Buying Poison
Irina Echarry
I saw him knock on the door of Pedro’s house. He stretched out his hand holding money and left with the packet in hand. He must have been barely nine. While he was walking I saw him raise the little box to his nose, close his eyes and take a deep whiff. Anyone would have thought he had breathed in the aroma of some kind of extremely rich candy.
At Pedro’s house they sell cigarettes; it was a way the family found to survive the disastrous years of the 1990s, and that custom has persisted. It’s normal that people try to improve their family budget.
What’s different about that place is that around there parade everyone from police officers addicted to smoking, pregnant women, sick old people, drivers from the bus stop on the corner… and even young kids who come to buy poison for their parents.
Pedro is well along in years now, but at one time he was known as a correct person, someone of principles, recognized as being among the “National Vanguard” on his job and an active participant in activities carried out on his block.
When one speaks of someone worthy of respect, immediately his name comes to the mind of any neighbor. However, for Pedro —that integral person, filled with good values— the crime his family is committing doesn’t cross his mind.
Placed in the vortex of survival, he forgets that childhood should be a time of clean healthy dreams. Their games should be innocent, until they grow up and collide with the harshness of daily life.
Someone (among the few who noticed the situation) once told Pedro he shouldn’t sell cigarettes to minors, but he smiled obliviously and said, “It’s that their parents send them…”
It’s true that parents should instead be putting sweets, books and toys in the hands of their children, but it’s also true that Pedro and his family are contributing to opening the doors of addiction to little ones in process of growth.

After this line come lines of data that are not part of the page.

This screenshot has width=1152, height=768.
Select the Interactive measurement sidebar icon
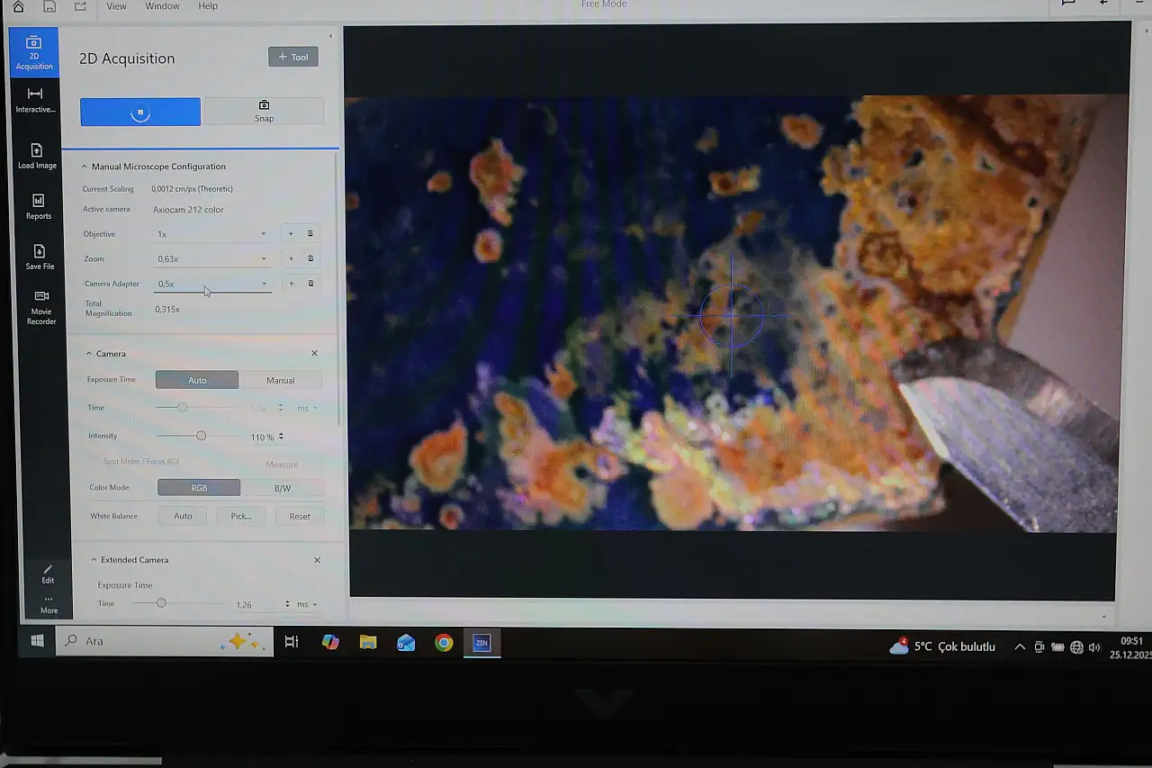[35, 99]
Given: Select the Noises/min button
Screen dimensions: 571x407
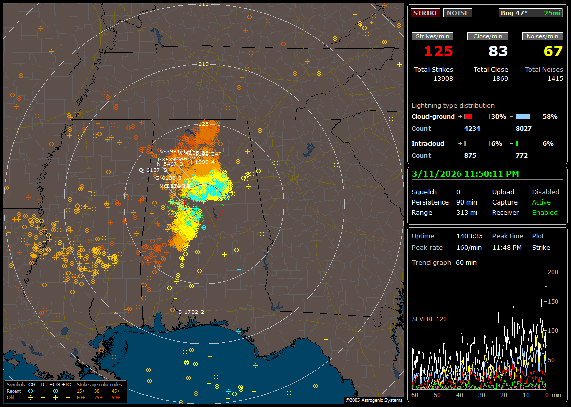Looking at the screenshot, I should click(542, 36).
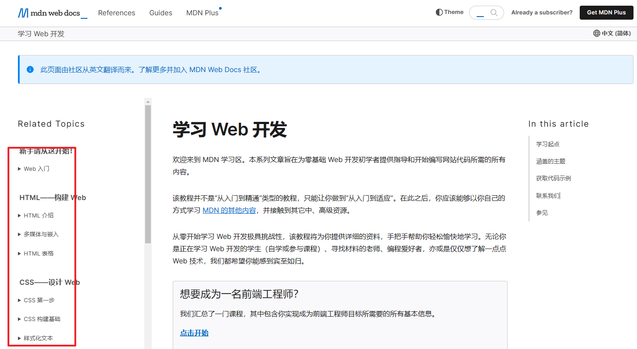Open the References menu
Image resolution: width=637 pixels, height=349 pixels.
tap(116, 13)
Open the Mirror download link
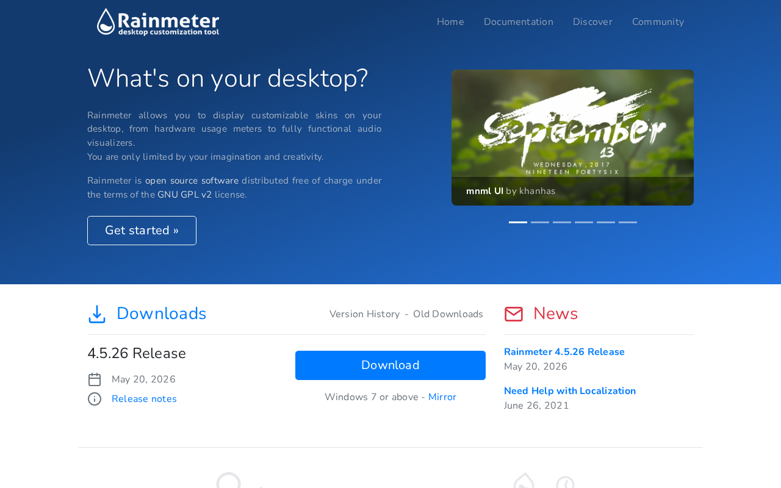Image resolution: width=781 pixels, height=488 pixels. point(442,397)
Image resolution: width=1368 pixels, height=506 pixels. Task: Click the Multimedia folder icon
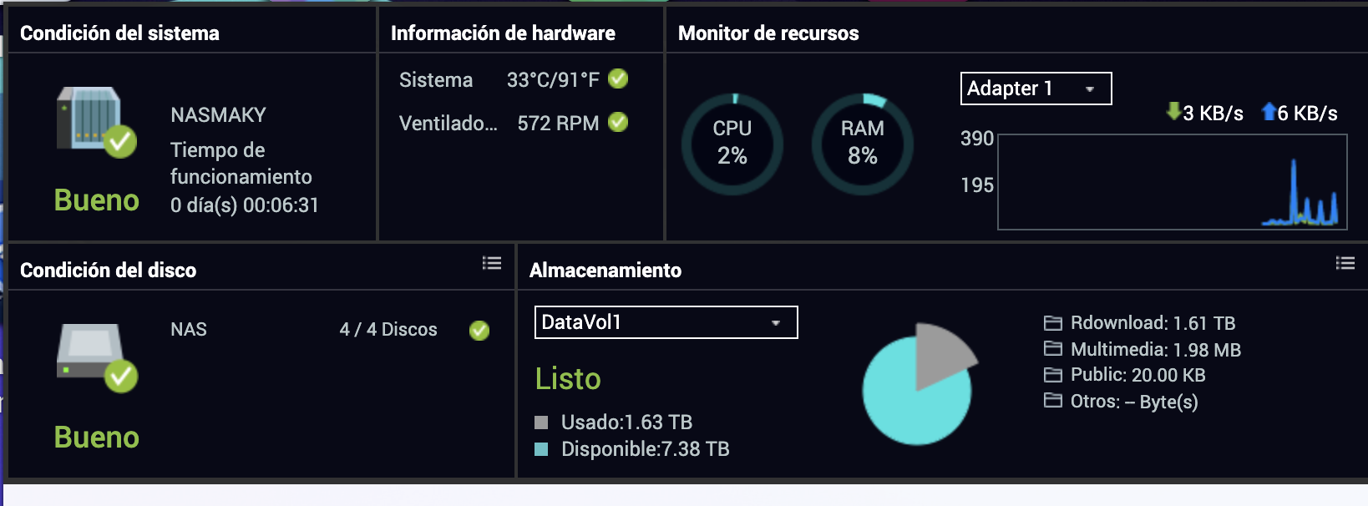[x=1053, y=349]
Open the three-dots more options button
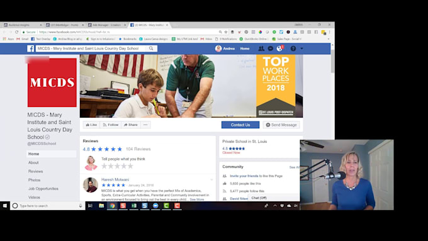The height and width of the screenshot is (241, 428). tap(145, 125)
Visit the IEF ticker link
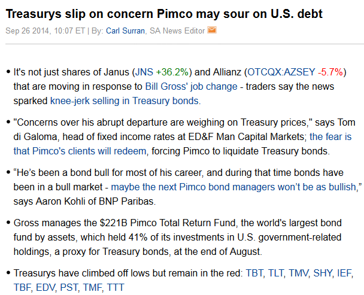Image resolution: width=364 pixels, height=295 pixels. coord(344,273)
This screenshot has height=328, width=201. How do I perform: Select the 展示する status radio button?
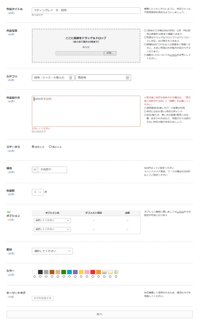pyautogui.click(x=50, y=147)

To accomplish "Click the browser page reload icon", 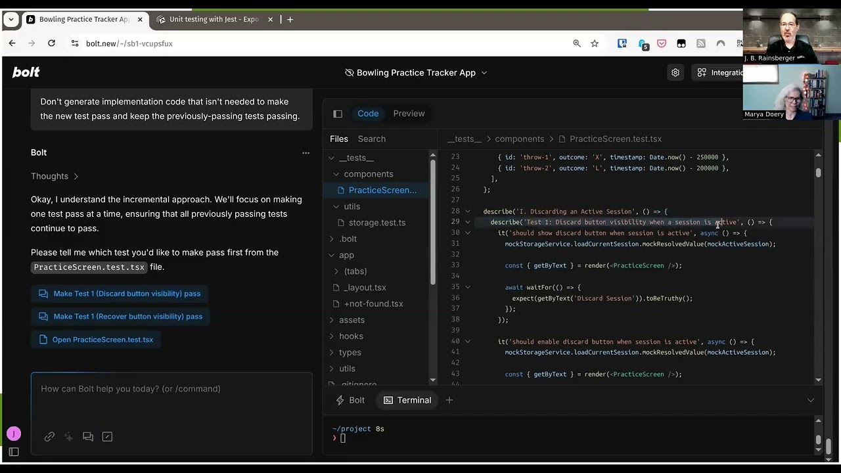I will (51, 43).
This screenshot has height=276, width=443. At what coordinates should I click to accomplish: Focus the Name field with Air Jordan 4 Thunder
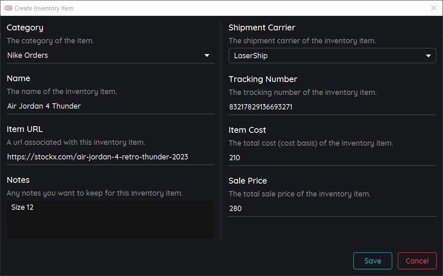(x=110, y=106)
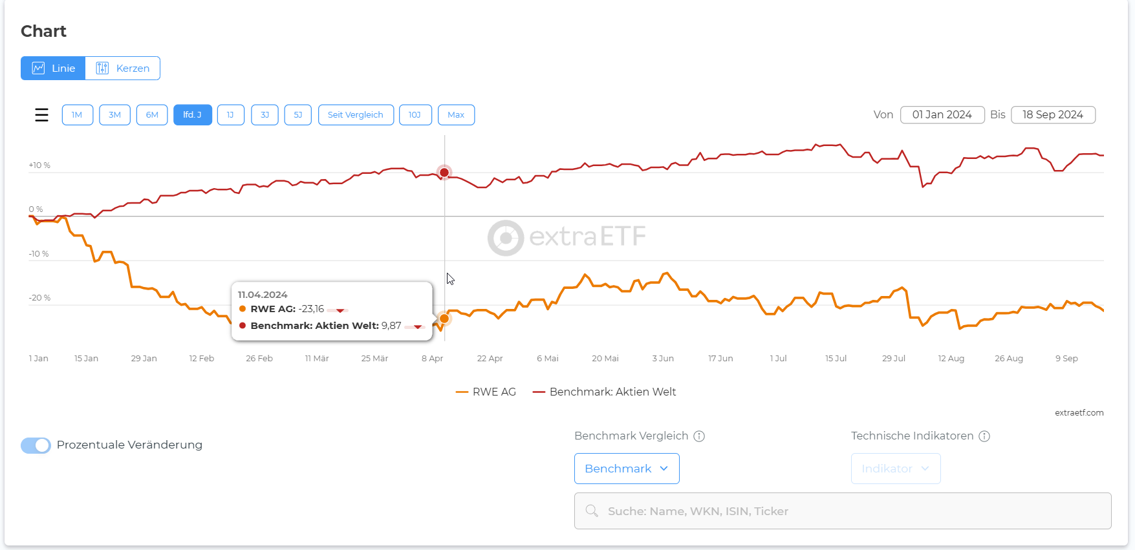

Isn’t it better that they choose —when they’re mature— whether they will or won’t enter the world of tobacco?
Smoking, part 2:
I’ll never forget visiting a “school to the countryside” on the Isla de Juventud in 1970, and seeing the students and their (not much older) teachers both “lighting up” during study-breaks. It was refreshing to see the social distance between teacher and student almost erased. At the time, I contrasted this open smoking with what occured in my own high school, in Miami, a decade earier, where students had to sneak smokes in the bathrooms, constantly on the look-out for patrolling teachers, as smoking would cost a detention for the first offence, a suspension from school the second. Of course now, with the dangers of smoking generally known, attitudes have changed (although even then some of us knew of the health consequences). I don’t know how I ever avoided becoming a smoker. As a sailor in the U.S.Navy (1961-65), I remember tobacco company representatives constantly distributing free packs of cigarettes in order to hook new customers.

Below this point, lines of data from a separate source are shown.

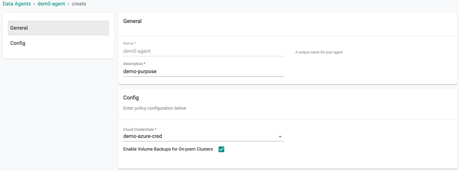The width and height of the screenshot is (459, 171).
Task: Open the Data Agents breadcrumb link
Action: tap(17, 4)
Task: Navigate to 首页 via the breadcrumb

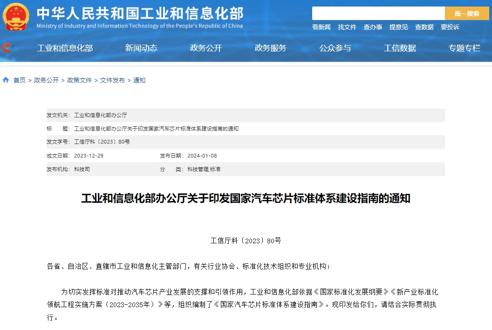Action: click(19, 80)
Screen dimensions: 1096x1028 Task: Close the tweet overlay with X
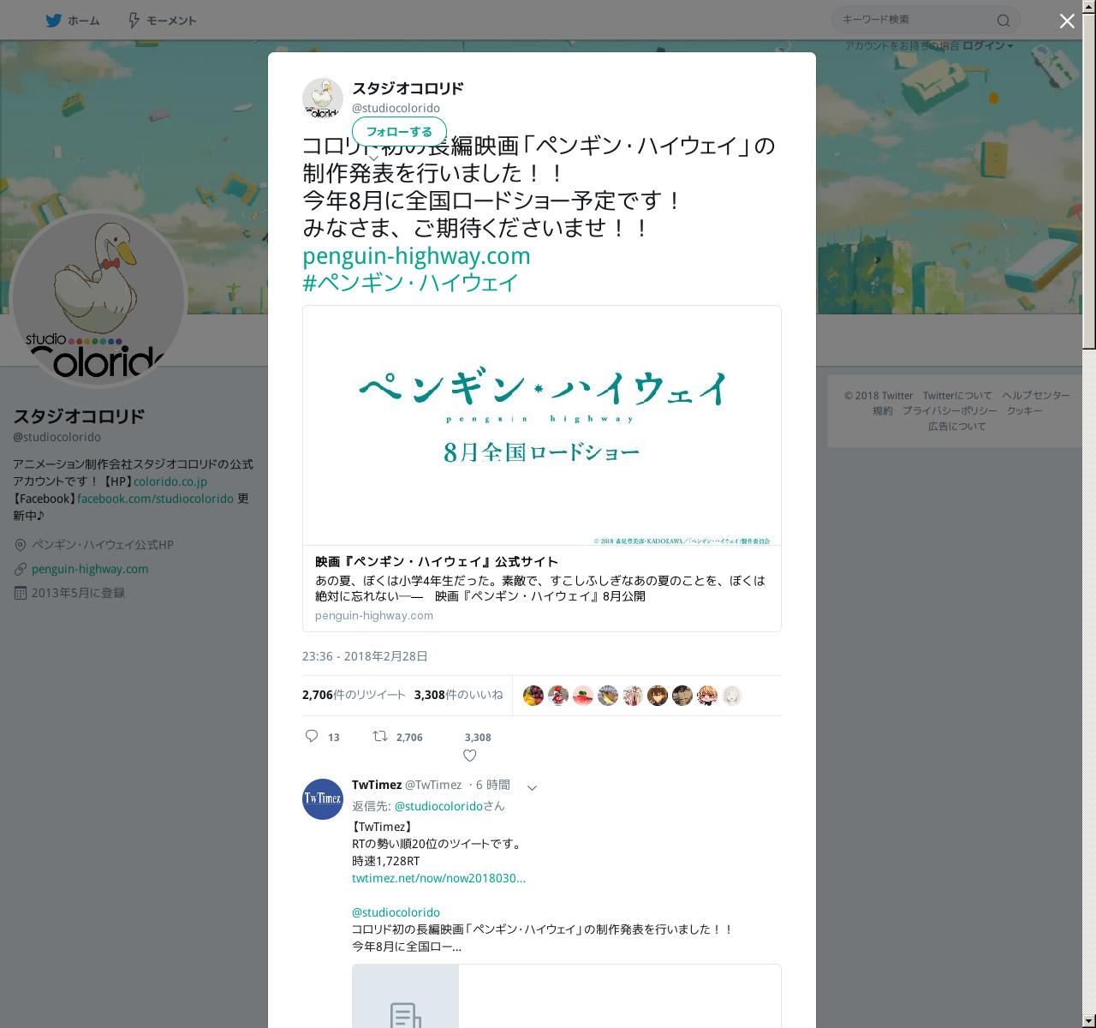coord(1067,21)
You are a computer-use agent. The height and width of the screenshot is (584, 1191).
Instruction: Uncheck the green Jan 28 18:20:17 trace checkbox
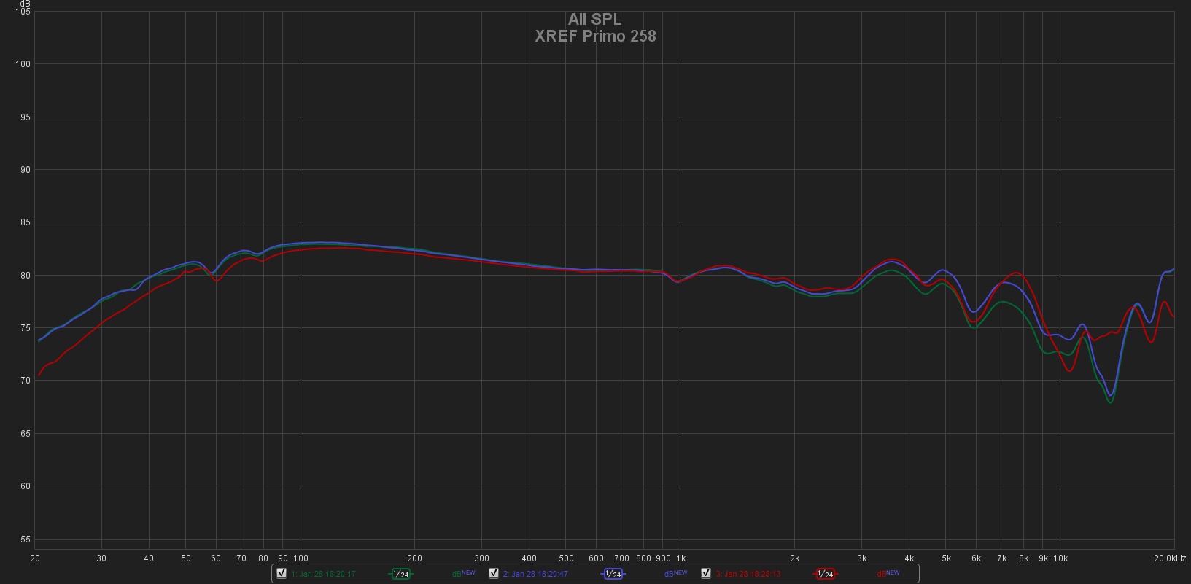point(282,573)
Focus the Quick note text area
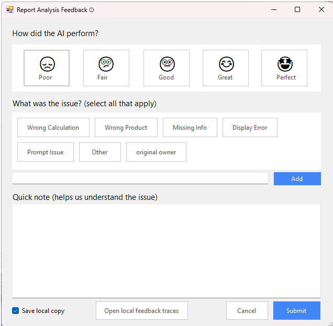Screen dimensions: 333x326 point(166,251)
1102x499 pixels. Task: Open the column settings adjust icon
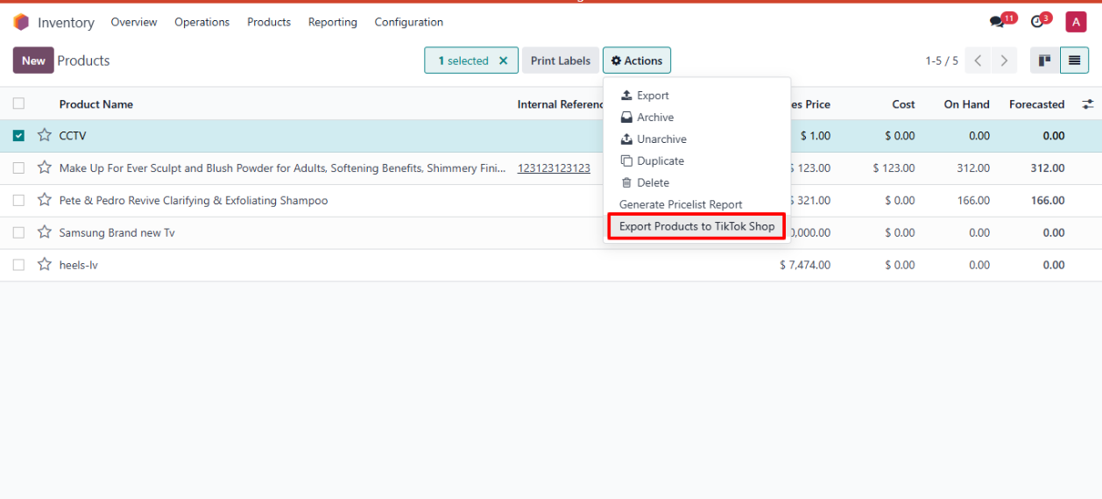point(1087,104)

At least, Irina, the neighbors are not selling crack cocaine, or methamphetamine, or even, as is the case in Central and South America, glue that kids sniff to get high. In all the latter cases, life is shorter, more brutish and violent. Also, smoking is good for the social security system, as most smokers die off in their 40’s, 50’s and early 60’s, and hence never reach retirement age and draw their pensions. Up here in the EE.UU. parents put sweets into the hands of their children (or, by default, allow their children to eat a plethora of sweets or sugared-down cerials), thus contributing to the epidemic of childhood obesity and diabetes, which also significantly lowers life span.